Biden has set a national goal of building 30 gigawatts of offshore wind power by 2030, but the governors pointed out that “100% of the commitments to build offshore wind in the U.S. to date” have come about as a result of state procurements and that the projects are “secured by contracts backed by States’ ratepayers.”

“Unfortunately, inflationary pressures, Russia’s invasion of Ukraine, and the lingering supply chain disruptions resulting from the COVID-19 pandemic have created extraordinary economic challenges that threaten to reverse these offshore wind gains. Instead of continued price declines, offshore wind faces cost increases in orders of magnitude that threaten States’ ability to make purchasing decisions. These pressures are affecting not only procurements of new offshore wind but, critically, previously procured projects already in the pipeline,” Healey, Connecticut Governor Ned Lamont, Maryland Governor Wes Moore, New Jersey Governor Phil Murphy, New York Governor Kathy Hochul, and Rhode Island Governor Dan McKee wrote on Wednesday, September 13. “Absent intervention, these near-term projects are increasingly at risk of failing.

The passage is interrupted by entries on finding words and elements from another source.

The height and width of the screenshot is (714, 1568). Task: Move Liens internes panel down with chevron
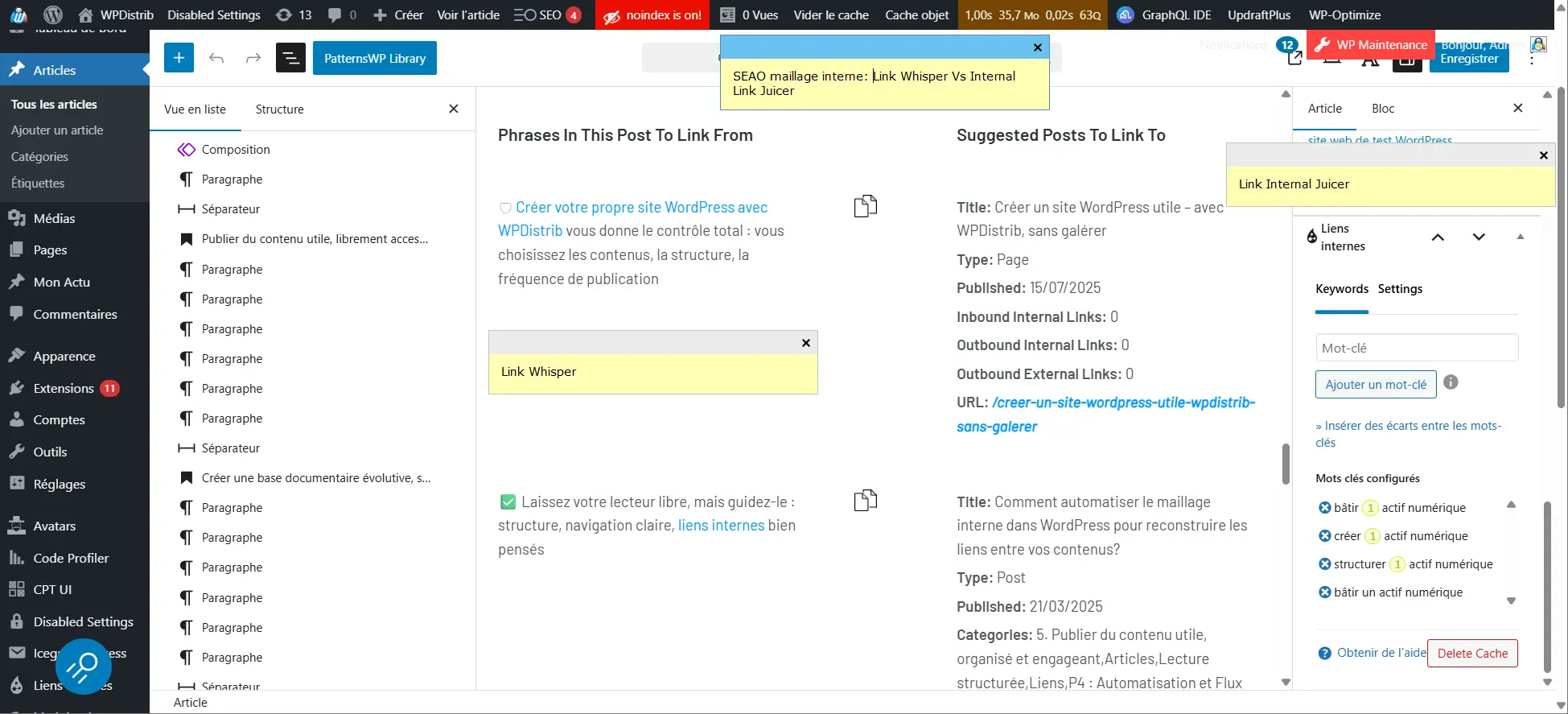coord(1479,237)
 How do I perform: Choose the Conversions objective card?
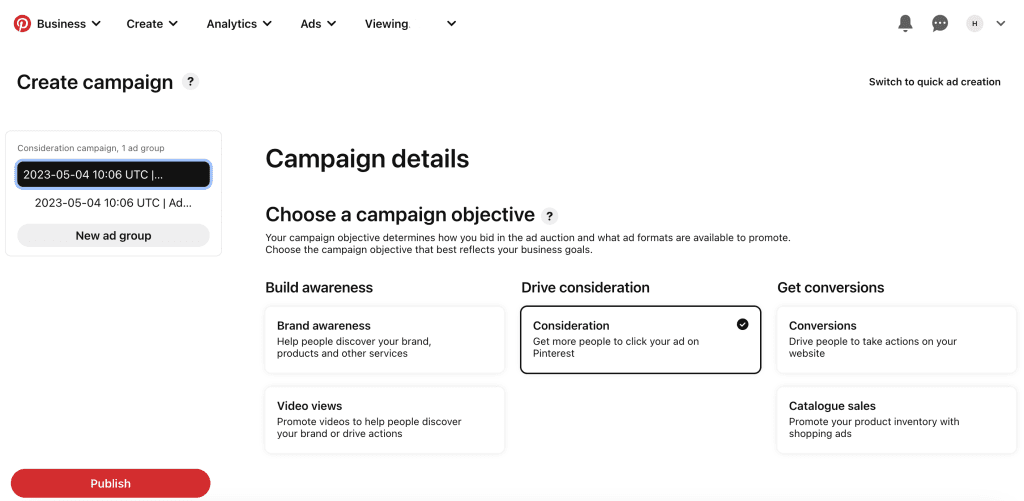(896, 340)
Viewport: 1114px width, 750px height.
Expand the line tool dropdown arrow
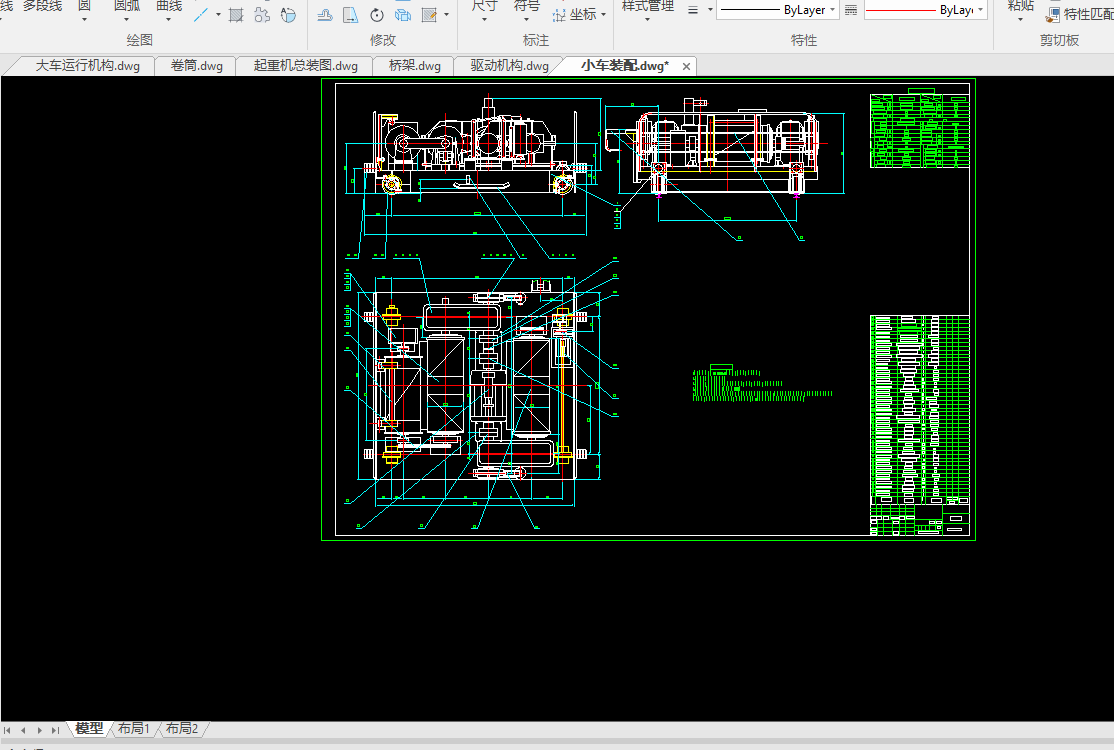[x=218, y=15]
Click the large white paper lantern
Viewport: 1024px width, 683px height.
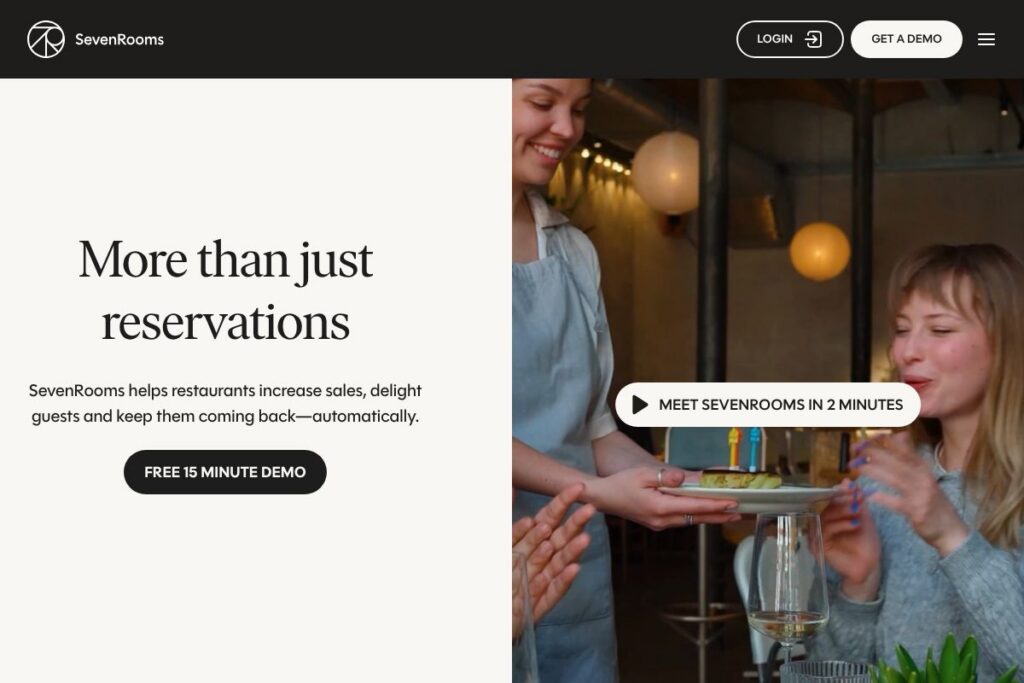665,172
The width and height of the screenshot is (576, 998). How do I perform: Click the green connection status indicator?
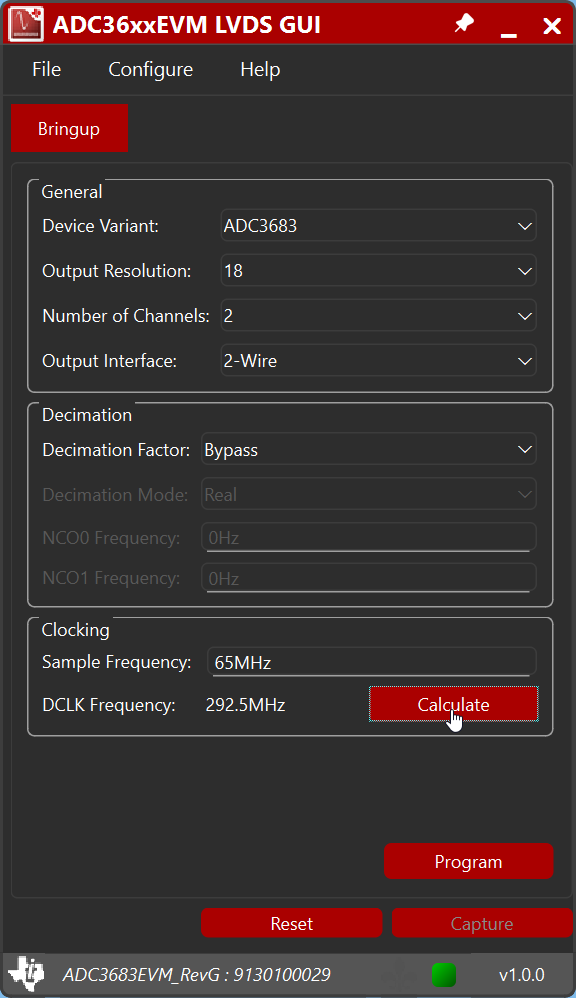click(x=443, y=975)
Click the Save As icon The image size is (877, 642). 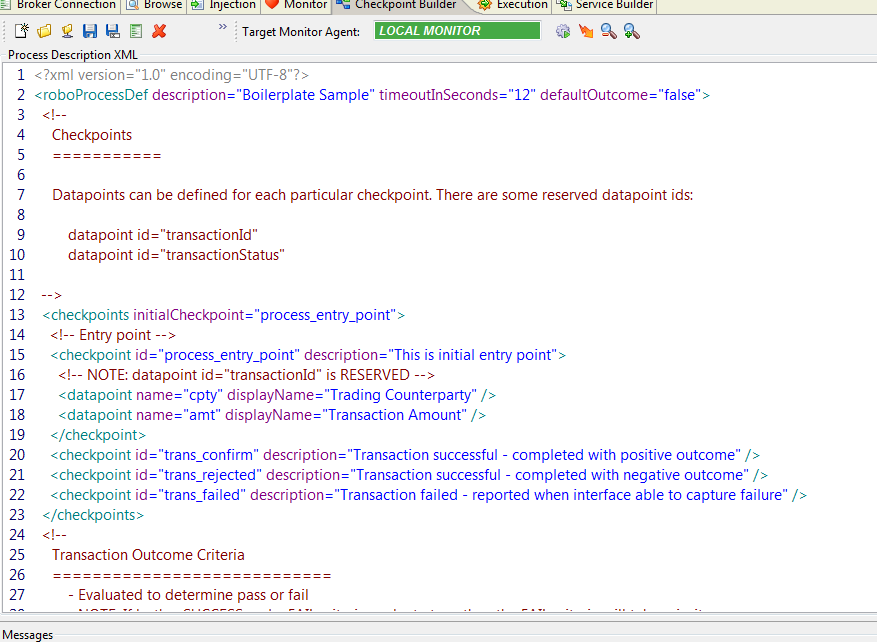[113, 31]
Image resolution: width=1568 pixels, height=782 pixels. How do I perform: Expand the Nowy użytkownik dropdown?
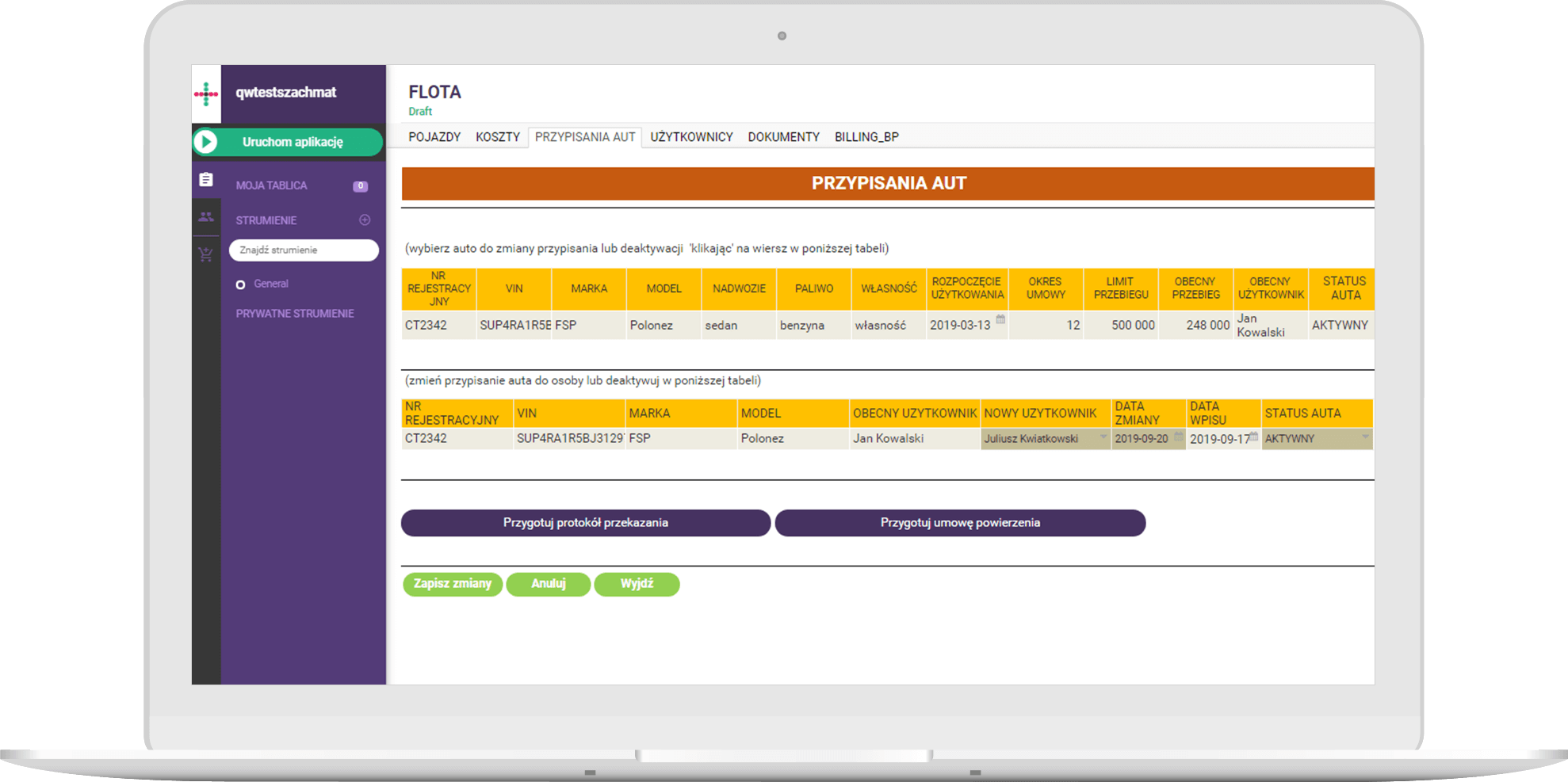coord(1103,437)
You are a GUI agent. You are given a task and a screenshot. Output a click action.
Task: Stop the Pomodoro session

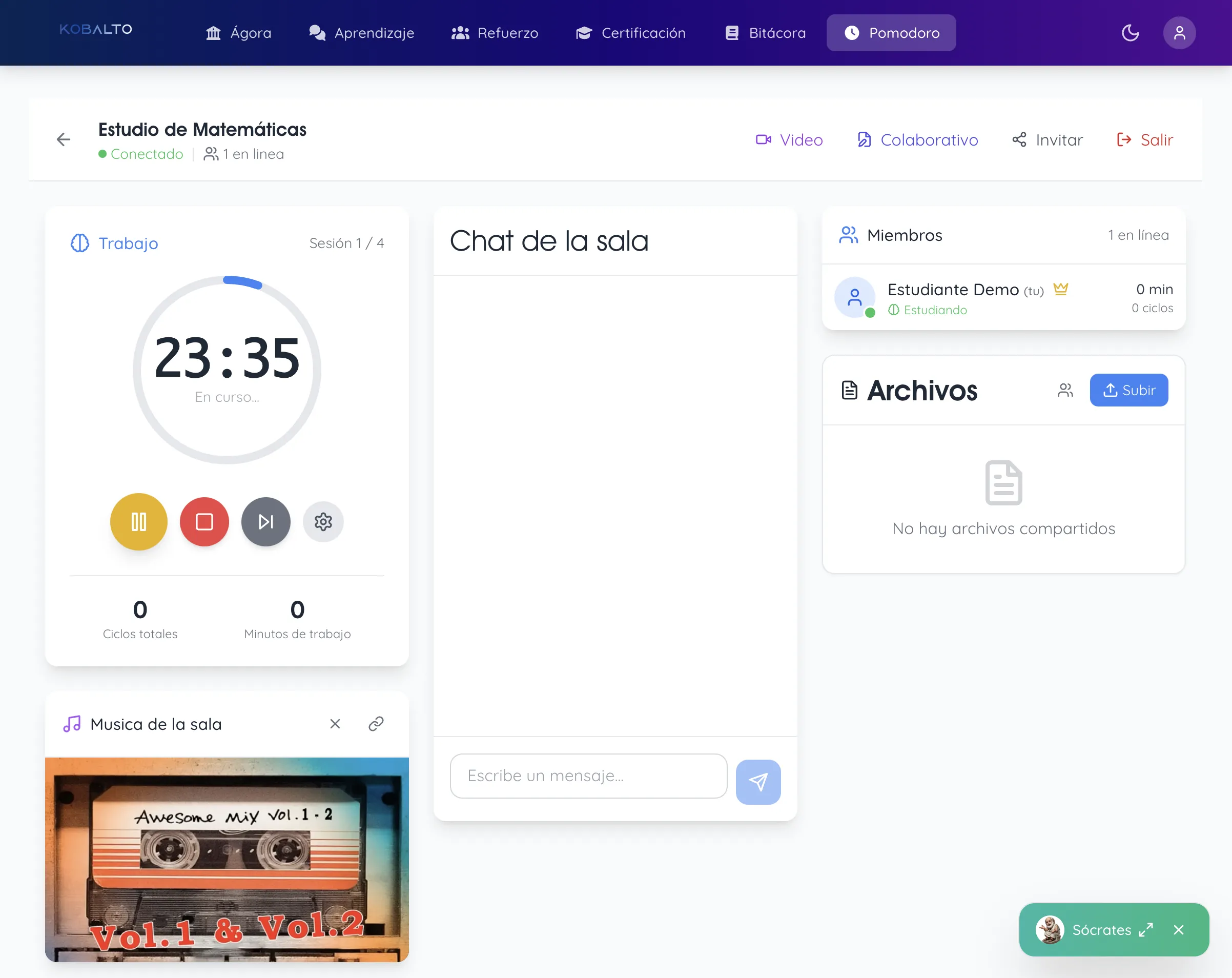click(204, 521)
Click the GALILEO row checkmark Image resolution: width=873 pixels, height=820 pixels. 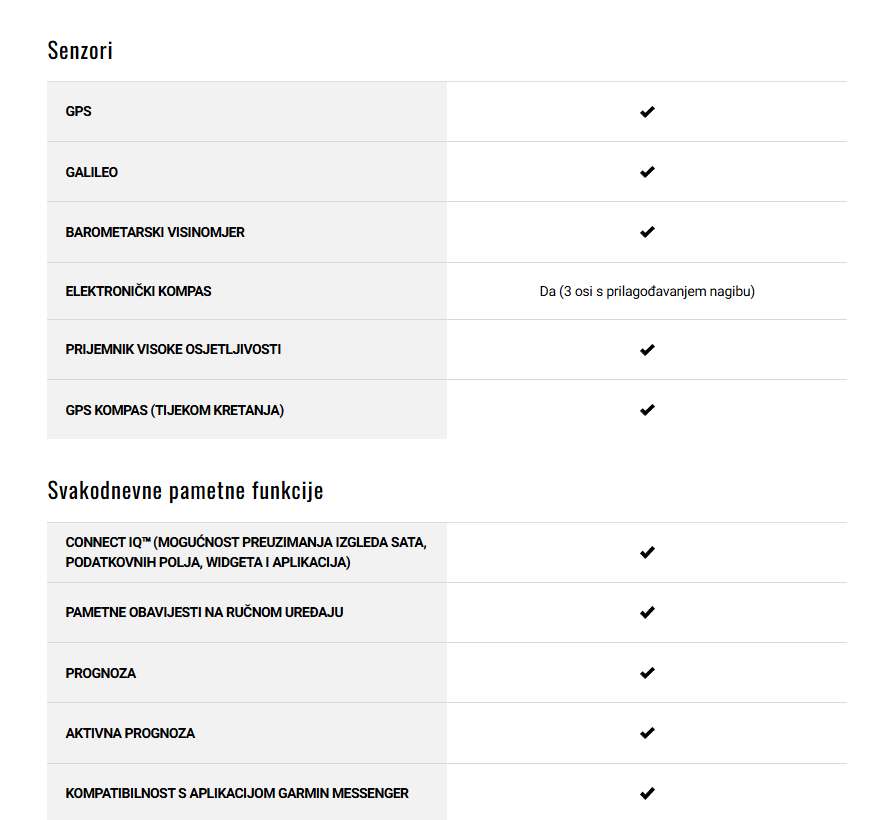coord(647,172)

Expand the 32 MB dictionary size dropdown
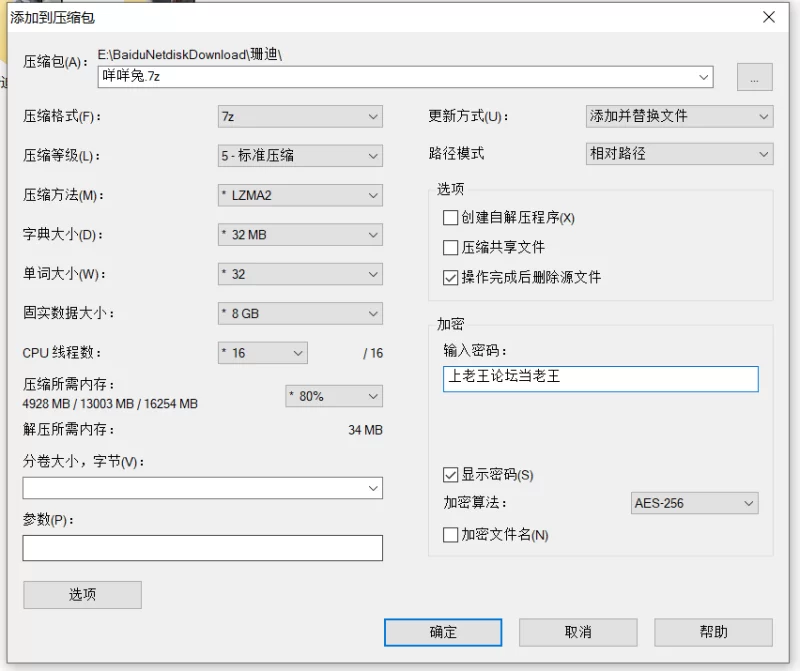[x=300, y=235]
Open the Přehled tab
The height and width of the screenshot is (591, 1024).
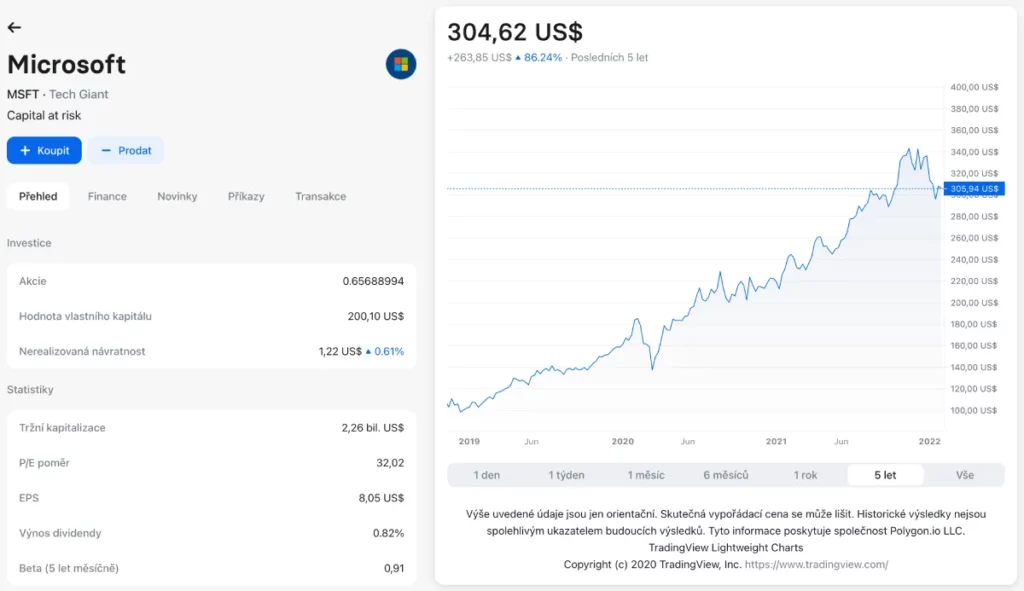pos(38,196)
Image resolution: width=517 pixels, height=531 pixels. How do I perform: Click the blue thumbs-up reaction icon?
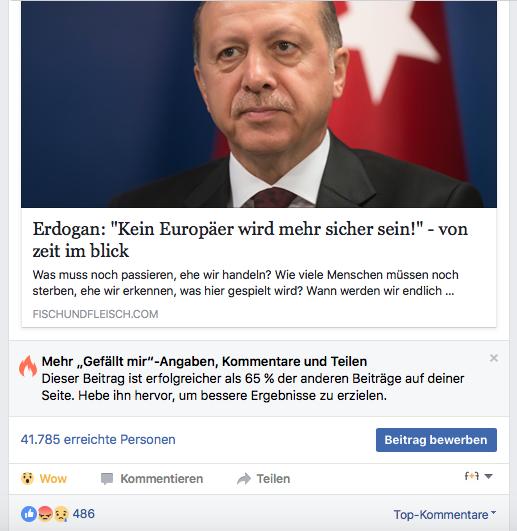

Without federal action, offshore wind deployment in the U.S. is at serious risk of stalling because States’ ratepayers may be unable to absorb these significant new costs alone.”

Through the state’s first three procurement rounds, Massachusetts utilities chose and state officials approved offshore wind projects totaling 3,200 megawatts of capacity. But developers behind both wind projects selected in Massachusetts’s last round of offshore wind procurement said that shifting economic conditions made their projects no longer financially viable at the prices they previously negotiated and have either secured or are seeking approval to terminate the contracts they signed.

Developers Commonwealth Wind and SouthCoast Wind have both suggested they may rebid their projects with higher prices in the next procurement round. Massachusetts has also scrapped the price cap that previously required each subsequent offshore wind project deliver power at a price cheaper than the project before it.

The state’s first project, the 800-megawatt Vineyard Wind 1, is expected to begin generating some power next month and to be fully operational by next summer. It could be the only offshore wind project to deliver cleaner power to Massachusetts until 2028.